• EXERCISE INPUTS
※

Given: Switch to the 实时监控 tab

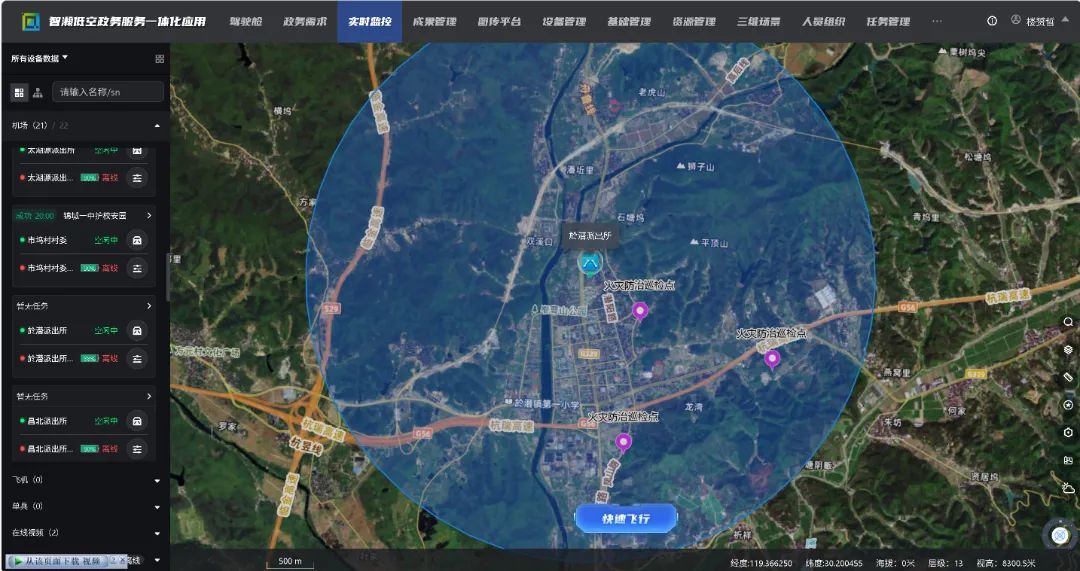Looking at the screenshot, I should coord(369,21).
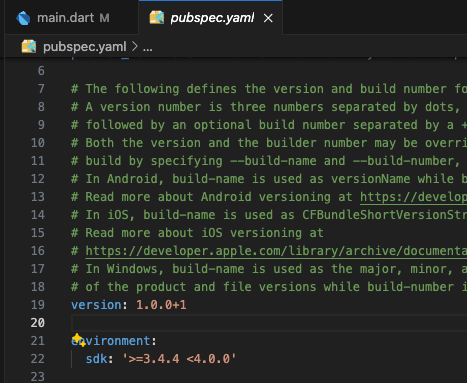This screenshot has width=467, height=383.
Task: Click the sparkle code-action icon on line 21
Action: [78, 340]
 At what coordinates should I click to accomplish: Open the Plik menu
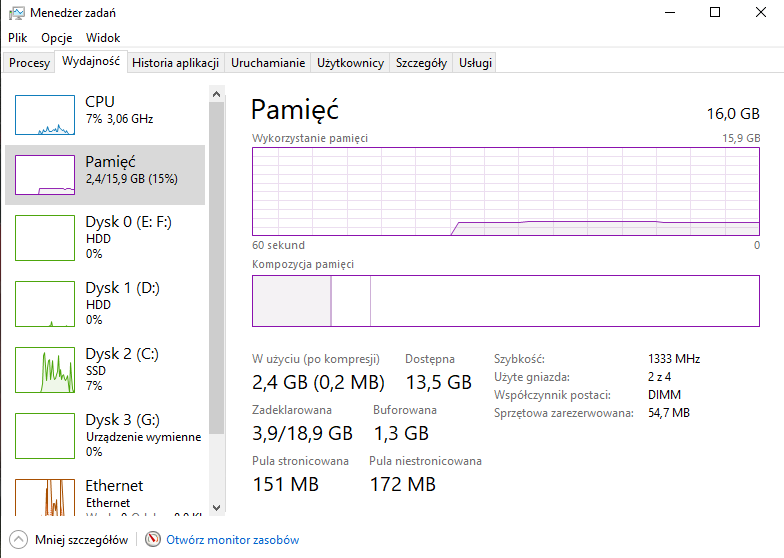coord(18,38)
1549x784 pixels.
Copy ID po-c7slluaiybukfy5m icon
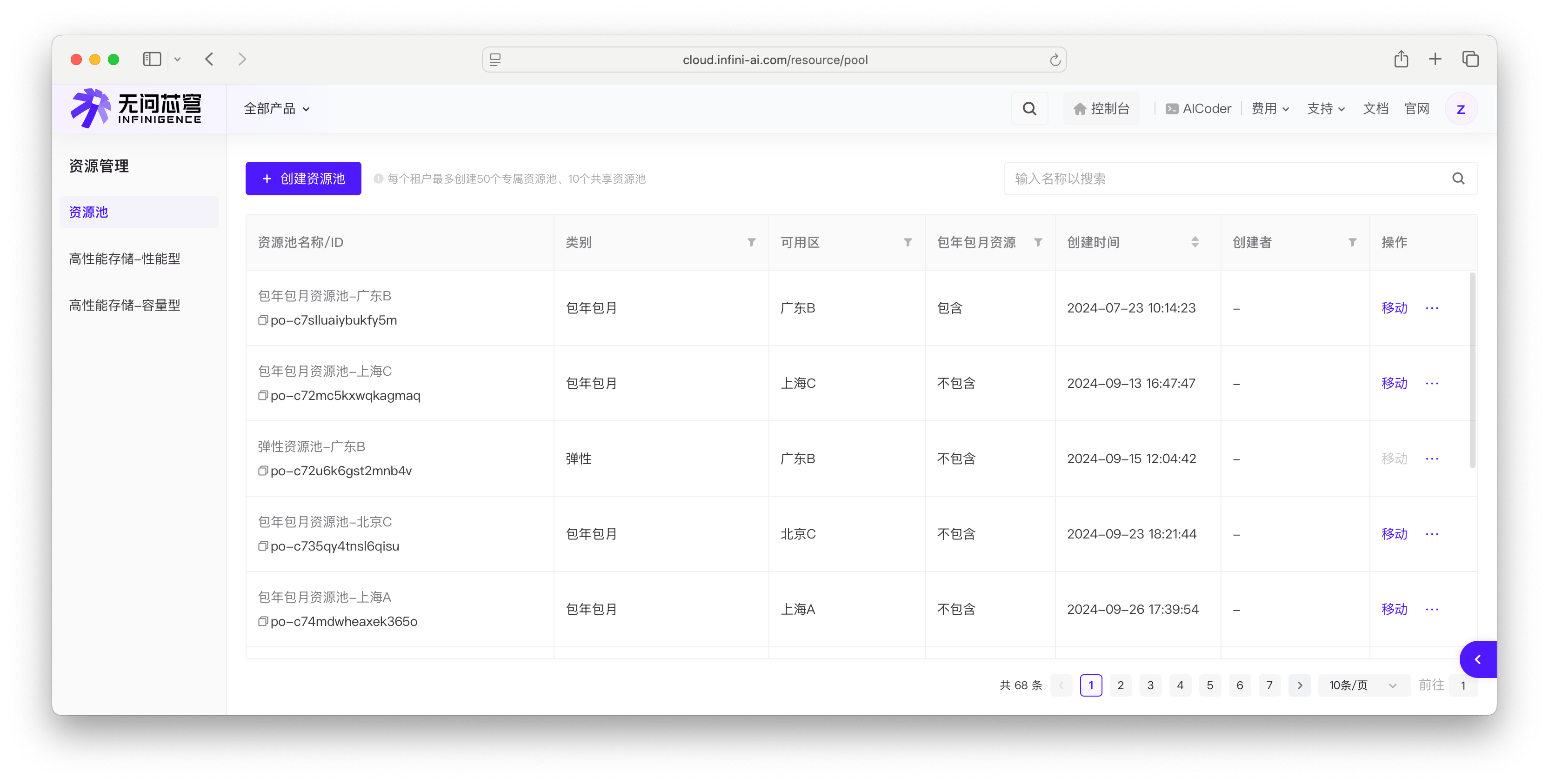point(263,320)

※

• STATED GOAL
Reproduce all of the records above, substituting "dropdown" for "menu" and keeping everything else unchanged. Leave the pictures out.

• COMPLETE RESPONSE
Given: Switch to the 实时监控 tab

Looking at the screenshot, I should coord(369,21).
This screenshot has width=467, height=383.
Task: Click the sparkle code-action icon on line 21
Action: [78, 340]
 At what coordinates should I click to accomplish: Open the Plik dropdown
coord(18,38)
1549x784 pixels.
Copy ID po-c7slluaiybukfy5m icon
point(263,320)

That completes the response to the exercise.